| Task inputs |
----------

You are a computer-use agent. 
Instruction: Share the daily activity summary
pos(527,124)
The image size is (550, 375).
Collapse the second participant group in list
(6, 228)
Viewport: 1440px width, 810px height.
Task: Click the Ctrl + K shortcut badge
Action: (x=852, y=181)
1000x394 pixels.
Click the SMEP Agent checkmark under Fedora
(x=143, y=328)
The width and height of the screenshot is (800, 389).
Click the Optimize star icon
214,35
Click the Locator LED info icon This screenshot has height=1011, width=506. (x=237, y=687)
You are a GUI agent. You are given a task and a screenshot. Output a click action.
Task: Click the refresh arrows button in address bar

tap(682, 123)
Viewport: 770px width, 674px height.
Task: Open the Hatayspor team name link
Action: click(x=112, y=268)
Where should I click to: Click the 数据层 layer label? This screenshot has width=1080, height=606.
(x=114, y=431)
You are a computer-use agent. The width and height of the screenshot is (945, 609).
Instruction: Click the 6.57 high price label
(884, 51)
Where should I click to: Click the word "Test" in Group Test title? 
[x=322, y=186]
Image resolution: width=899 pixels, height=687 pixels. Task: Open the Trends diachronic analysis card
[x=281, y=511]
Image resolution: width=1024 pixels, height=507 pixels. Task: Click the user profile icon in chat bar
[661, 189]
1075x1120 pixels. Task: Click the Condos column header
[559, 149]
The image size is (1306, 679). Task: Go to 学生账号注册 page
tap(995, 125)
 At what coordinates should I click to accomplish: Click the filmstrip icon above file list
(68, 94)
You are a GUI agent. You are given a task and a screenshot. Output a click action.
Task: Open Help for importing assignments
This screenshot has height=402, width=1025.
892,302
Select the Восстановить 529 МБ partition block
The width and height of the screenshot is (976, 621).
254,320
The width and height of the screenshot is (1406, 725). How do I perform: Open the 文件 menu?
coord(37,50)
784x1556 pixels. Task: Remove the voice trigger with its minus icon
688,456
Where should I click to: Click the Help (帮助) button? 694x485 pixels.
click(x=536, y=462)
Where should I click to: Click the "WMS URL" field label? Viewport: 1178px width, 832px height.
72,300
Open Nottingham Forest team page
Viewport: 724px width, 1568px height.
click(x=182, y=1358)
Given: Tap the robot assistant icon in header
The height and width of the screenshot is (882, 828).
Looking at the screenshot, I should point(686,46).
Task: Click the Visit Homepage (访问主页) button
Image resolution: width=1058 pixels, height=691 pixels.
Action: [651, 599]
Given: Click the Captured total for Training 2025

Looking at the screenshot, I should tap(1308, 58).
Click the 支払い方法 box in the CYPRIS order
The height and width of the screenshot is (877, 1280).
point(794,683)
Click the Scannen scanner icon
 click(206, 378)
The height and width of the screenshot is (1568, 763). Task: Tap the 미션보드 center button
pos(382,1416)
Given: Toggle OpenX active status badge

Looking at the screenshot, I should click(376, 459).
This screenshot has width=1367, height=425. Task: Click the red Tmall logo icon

----------

| Work request |
Please write out the whole of the material exactly.

| Task answer |
You are a computer-use agent. 
Instruction: Share the daily activity summary
pos(527,124)
The image size is (550, 375).
Collapse the second participant group in list
(6, 228)
Viewport: 1440px width, 810px height.
Task: Click the Ctrl + K shortcut badge
Action: (x=852, y=181)
1000x394 pixels.
Click the SMEP Agent checkmark under Fedora
(x=143, y=328)
The width and height of the screenshot is (800, 389).
Click the Optimize star icon
214,35
Click the Locator LED info icon This screenshot has height=1011, width=506. (x=237, y=687)
You are a GUI agent. You are given a task and a screenshot. Output a click action.
Task: Click the refresh arrows button in address bar

tap(682, 123)
Viewport: 770px width, 674px height.
Task: Open the Hatayspor team name link
Action: click(x=112, y=268)
Where should I click to: Click the 数据层 layer label? This screenshot has width=1080, height=606.
(x=114, y=431)
You are a computer-use agent. The width and height of the screenshot is (945, 609).
Instruction: Click the 6.57 high price label
(884, 51)
Where should I click to: Click the word "Test" in Group Test title? 
[x=322, y=186]
Image resolution: width=899 pixels, height=687 pixels. Task: Open the Trends diachronic analysis card
[x=281, y=511]
Image resolution: width=1024 pixels, height=507 pixels. Task: Click the user profile icon in chat bar
[661, 189]
1075x1120 pixels. Task: Click the Condos column header
[559, 149]
The image size is (1306, 679). Task: Go to 学生账号注册 page
tap(995, 125)
 At what coordinates should I click to accomplish: Click the filmstrip icon above file list
(68, 94)
You are a GUI agent. You are given a task and a screenshot. Output a click action.
Task: Open Help for importing assignments
This screenshot has height=402, width=1025.
892,302
Select the Восстановить 529 МБ partition block
The width and height of the screenshot is (976, 621).
254,320
The width and height of the screenshot is (1406, 725). How do I perform: Open the 文件 menu?
coord(37,50)
784x1556 pixels. Task: Remove the voice trigger with its minus icon
688,456
Where should I click to: Click the Help (帮助) button? 694x485 pixels.
click(x=536, y=462)
Where should I click to: Click the "WMS URL" field label? Viewport: 1178px width, 832px height.
72,300
Open Nottingham Forest team page
Viewport: 724px width, 1568px height.
click(x=182, y=1358)
Given: Tap the robot assistant icon in header
The height and width of the screenshot is (882, 828).
Looking at the screenshot, I should point(686,46).
Task: Click the Visit Homepage (访问主页) button
Image resolution: width=1058 pixels, height=691 pixels.
Action: [651, 599]
Given: Click the Captured total for Training 2025

Looking at the screenshot, I should tap(1308, 58).
Click the 支払い方法 box in the CYPRIS order
The height and width of the screenshot is (877, 1280).
point(794,683)
Click the Scannen scanner icon
 click(206, 378)
The height and width of the screenshot is (1568, 763). Task: Tap the 미션보드 center button
pos(382,1416)
Given: Toggle OpenX active status badge

Looking at the screenshot, I should click(376, 459).
This screenshot has width=1367, height=425. Task: Click the red Tmall logo icon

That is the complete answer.